== EXERCISE INPUT ==

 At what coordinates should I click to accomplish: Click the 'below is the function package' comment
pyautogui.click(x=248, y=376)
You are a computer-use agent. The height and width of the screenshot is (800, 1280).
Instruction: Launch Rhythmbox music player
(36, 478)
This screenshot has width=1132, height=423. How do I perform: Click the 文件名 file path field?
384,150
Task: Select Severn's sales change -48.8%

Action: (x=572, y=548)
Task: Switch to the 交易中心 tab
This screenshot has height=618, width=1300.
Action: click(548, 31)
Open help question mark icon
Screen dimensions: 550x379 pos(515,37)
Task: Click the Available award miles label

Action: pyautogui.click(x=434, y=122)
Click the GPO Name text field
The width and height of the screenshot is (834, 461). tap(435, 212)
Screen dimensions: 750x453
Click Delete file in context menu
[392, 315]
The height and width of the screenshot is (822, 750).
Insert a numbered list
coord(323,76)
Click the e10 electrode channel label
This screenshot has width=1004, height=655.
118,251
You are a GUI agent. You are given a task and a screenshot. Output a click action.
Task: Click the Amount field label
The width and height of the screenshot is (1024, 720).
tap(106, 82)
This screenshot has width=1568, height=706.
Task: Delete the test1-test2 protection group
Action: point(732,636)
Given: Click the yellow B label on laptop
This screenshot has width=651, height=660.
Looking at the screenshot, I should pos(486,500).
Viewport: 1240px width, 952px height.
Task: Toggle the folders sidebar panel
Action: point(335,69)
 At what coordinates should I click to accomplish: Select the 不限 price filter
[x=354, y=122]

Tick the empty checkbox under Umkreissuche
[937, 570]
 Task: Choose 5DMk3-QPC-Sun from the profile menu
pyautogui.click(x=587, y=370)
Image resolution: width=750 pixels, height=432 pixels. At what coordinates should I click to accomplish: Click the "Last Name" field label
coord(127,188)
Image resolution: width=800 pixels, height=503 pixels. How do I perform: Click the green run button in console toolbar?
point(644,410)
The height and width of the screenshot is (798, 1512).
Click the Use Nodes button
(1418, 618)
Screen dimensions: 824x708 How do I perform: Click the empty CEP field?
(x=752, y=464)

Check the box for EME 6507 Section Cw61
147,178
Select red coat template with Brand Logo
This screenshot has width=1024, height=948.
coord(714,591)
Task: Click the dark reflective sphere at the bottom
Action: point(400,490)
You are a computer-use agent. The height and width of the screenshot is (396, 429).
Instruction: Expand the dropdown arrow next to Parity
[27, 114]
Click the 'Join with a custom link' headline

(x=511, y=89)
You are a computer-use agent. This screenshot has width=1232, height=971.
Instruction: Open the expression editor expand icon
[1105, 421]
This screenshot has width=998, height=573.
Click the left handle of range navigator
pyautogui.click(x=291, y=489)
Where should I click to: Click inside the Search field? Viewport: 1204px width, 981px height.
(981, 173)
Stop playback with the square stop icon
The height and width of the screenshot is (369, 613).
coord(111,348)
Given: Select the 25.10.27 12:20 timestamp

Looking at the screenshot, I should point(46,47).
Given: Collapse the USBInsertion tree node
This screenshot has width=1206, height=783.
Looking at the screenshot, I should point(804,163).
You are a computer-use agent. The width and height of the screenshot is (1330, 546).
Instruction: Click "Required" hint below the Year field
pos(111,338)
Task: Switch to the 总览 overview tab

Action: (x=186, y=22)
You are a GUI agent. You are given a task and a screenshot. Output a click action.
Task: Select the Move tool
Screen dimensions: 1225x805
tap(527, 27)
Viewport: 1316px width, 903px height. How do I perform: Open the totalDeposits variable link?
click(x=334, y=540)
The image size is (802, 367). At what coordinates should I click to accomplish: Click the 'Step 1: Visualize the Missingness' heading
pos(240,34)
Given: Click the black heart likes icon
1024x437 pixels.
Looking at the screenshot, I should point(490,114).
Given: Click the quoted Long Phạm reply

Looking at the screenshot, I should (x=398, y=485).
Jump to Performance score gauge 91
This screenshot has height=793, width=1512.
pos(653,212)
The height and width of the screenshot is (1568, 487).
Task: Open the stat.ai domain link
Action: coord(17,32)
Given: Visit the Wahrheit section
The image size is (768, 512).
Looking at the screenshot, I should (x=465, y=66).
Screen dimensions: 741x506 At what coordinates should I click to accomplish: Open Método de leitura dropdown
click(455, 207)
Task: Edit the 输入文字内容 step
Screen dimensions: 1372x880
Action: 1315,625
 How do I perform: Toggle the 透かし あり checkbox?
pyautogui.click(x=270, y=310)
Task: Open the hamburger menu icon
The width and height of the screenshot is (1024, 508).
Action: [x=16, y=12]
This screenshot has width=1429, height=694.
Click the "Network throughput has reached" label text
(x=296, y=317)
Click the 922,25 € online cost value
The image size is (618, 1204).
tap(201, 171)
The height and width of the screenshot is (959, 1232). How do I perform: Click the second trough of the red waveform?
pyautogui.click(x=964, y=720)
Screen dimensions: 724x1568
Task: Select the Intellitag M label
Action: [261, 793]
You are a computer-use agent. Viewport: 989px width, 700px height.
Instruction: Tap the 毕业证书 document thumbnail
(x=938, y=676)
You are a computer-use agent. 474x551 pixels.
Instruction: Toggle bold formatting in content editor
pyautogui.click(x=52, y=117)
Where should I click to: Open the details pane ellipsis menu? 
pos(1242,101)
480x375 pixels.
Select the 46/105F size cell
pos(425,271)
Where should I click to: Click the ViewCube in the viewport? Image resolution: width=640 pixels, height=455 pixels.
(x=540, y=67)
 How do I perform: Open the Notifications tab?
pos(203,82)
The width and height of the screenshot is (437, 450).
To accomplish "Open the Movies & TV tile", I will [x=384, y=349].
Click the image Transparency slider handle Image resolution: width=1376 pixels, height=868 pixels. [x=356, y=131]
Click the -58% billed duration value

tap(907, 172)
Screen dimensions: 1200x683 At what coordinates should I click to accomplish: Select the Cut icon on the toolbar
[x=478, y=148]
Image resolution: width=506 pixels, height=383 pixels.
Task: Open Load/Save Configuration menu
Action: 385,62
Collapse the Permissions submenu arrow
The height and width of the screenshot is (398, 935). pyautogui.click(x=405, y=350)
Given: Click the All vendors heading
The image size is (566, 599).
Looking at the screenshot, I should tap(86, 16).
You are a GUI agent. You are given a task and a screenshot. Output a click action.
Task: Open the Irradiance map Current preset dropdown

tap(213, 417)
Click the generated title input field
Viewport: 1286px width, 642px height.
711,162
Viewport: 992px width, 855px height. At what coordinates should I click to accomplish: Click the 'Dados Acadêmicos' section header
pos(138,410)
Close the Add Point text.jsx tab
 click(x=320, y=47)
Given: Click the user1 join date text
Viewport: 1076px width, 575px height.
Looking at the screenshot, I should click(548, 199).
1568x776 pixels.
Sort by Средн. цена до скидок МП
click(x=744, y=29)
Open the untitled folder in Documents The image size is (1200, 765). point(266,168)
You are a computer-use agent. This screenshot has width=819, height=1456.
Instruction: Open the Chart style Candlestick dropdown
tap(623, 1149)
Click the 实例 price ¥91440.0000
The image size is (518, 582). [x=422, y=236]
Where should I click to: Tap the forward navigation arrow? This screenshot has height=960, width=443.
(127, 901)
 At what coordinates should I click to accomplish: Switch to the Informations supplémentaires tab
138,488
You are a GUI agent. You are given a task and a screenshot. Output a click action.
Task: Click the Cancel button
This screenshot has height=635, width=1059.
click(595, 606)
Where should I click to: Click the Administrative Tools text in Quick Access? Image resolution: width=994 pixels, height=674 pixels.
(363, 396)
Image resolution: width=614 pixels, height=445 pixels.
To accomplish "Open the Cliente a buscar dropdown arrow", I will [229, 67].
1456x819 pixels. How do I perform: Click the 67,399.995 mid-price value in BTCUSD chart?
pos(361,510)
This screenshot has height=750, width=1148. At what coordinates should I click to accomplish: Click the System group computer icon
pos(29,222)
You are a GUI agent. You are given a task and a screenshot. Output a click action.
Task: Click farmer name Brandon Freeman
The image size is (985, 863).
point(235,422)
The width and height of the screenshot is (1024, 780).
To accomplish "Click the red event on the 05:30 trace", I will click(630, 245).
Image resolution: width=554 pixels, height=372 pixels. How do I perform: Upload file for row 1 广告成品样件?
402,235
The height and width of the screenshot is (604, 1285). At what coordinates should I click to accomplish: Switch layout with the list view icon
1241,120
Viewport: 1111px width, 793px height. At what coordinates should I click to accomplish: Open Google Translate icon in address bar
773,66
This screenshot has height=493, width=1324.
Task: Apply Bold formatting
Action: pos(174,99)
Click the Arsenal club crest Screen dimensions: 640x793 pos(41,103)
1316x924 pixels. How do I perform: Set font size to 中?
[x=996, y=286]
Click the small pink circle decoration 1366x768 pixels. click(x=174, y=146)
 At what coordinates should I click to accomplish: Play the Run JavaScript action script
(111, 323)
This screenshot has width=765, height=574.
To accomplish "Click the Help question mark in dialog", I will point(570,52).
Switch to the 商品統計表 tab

===

YOUR ASSIGNMENT
The answer is to be a bare number, showing how many lines of the records contain "will".

EXERCISE SOLUTION
4